Stored entries
•••••

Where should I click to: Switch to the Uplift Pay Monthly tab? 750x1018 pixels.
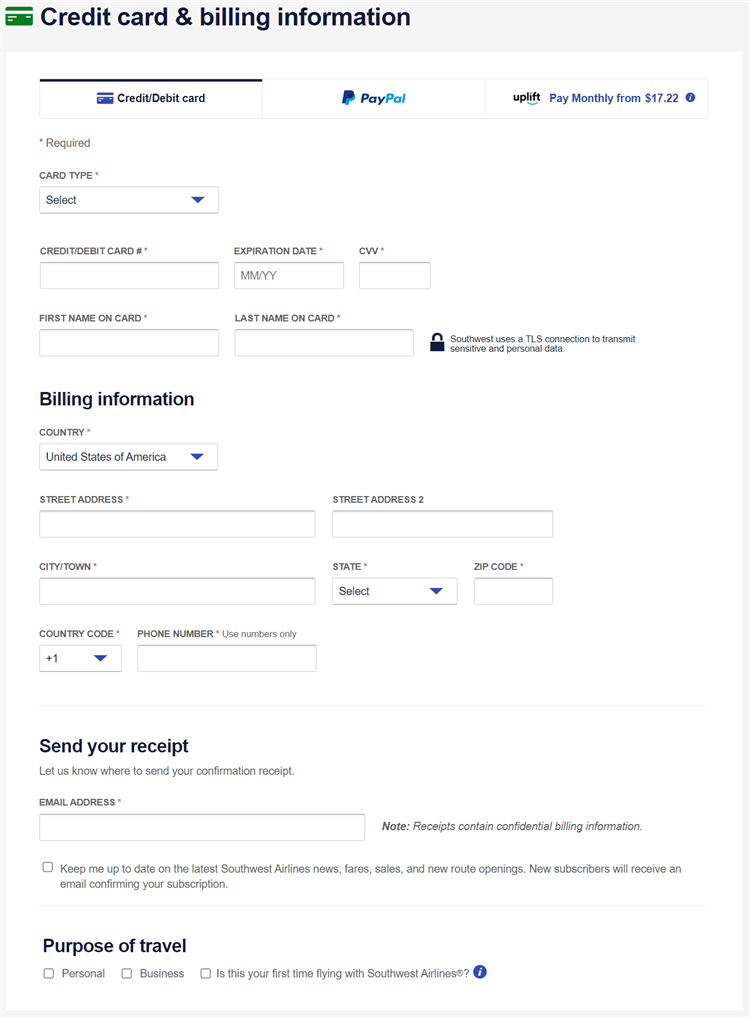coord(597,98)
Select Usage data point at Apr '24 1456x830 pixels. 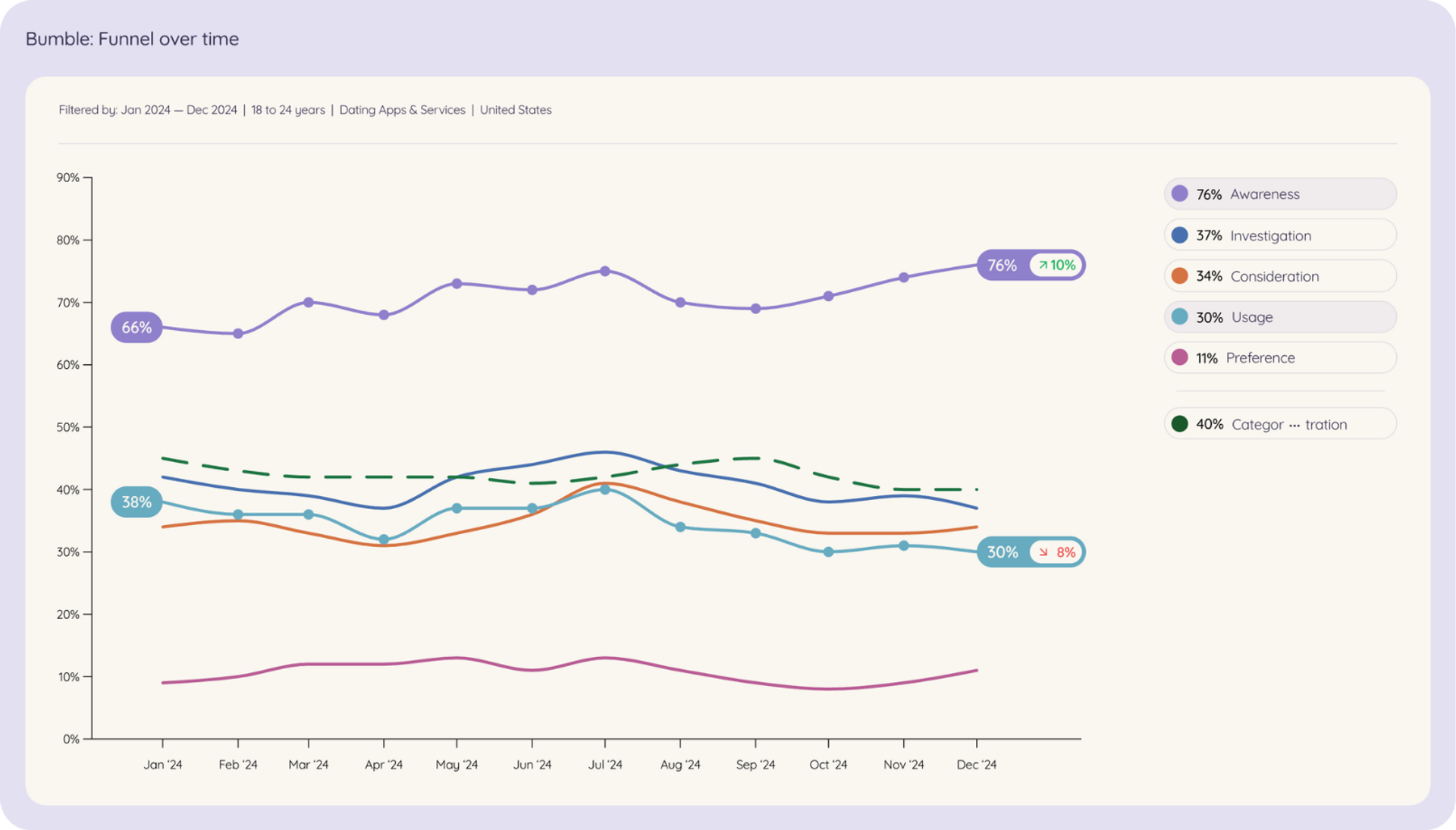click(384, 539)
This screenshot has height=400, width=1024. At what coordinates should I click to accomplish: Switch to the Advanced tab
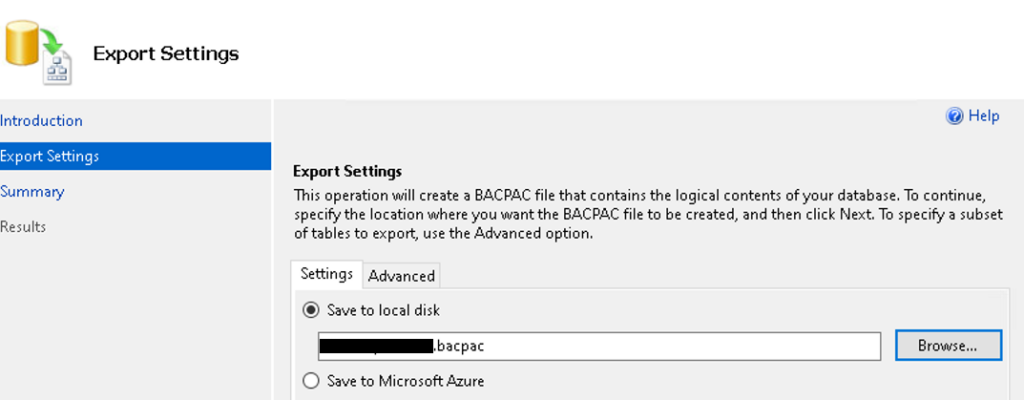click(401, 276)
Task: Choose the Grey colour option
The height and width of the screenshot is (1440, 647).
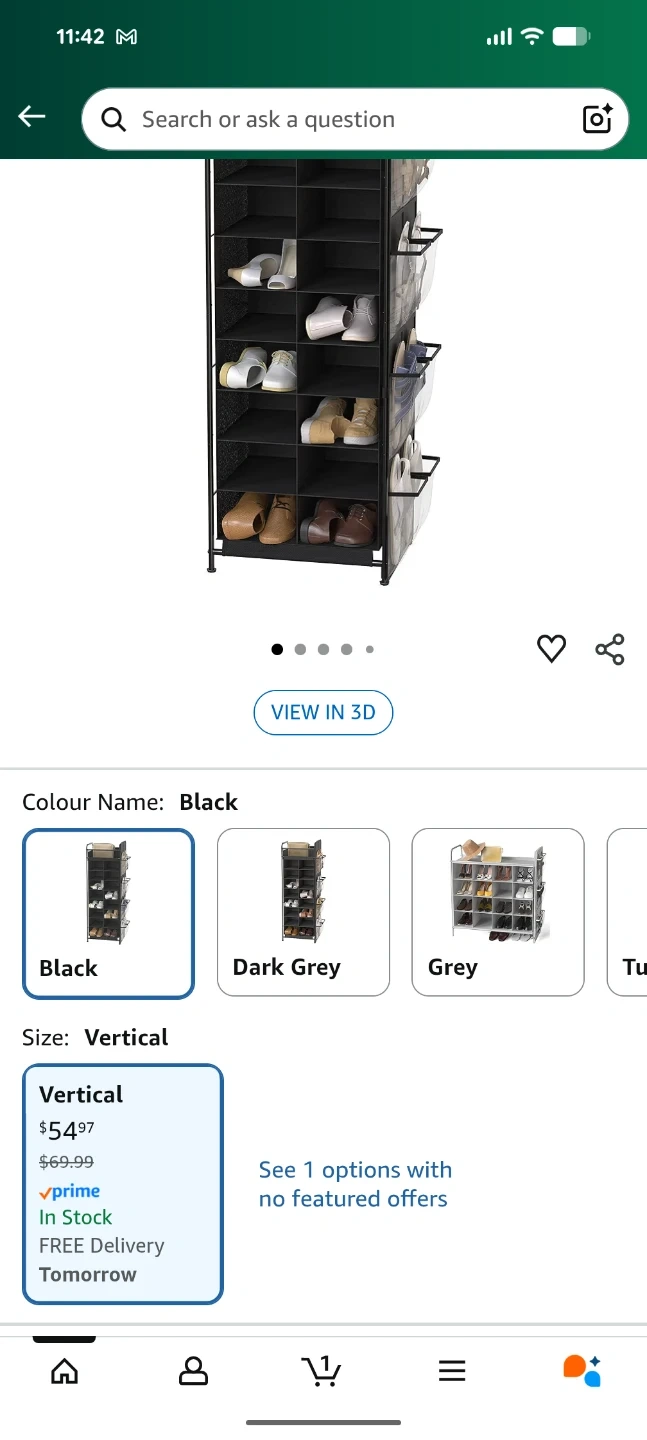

•••••

» **Work item**:
Reproduce, exactly and with no pictures, the lines from the line containing "This screenshot has" through the closing line of the data above, keeping both ends.

» **Problem solution**:
This screenshot has height=400, width=1024. At what coordinates should I click to accomplish: Switch to the Advanced tab
click(401, 276)
Task: Choose the Grey colour option
The height and width of the screenshot is (1440, 647).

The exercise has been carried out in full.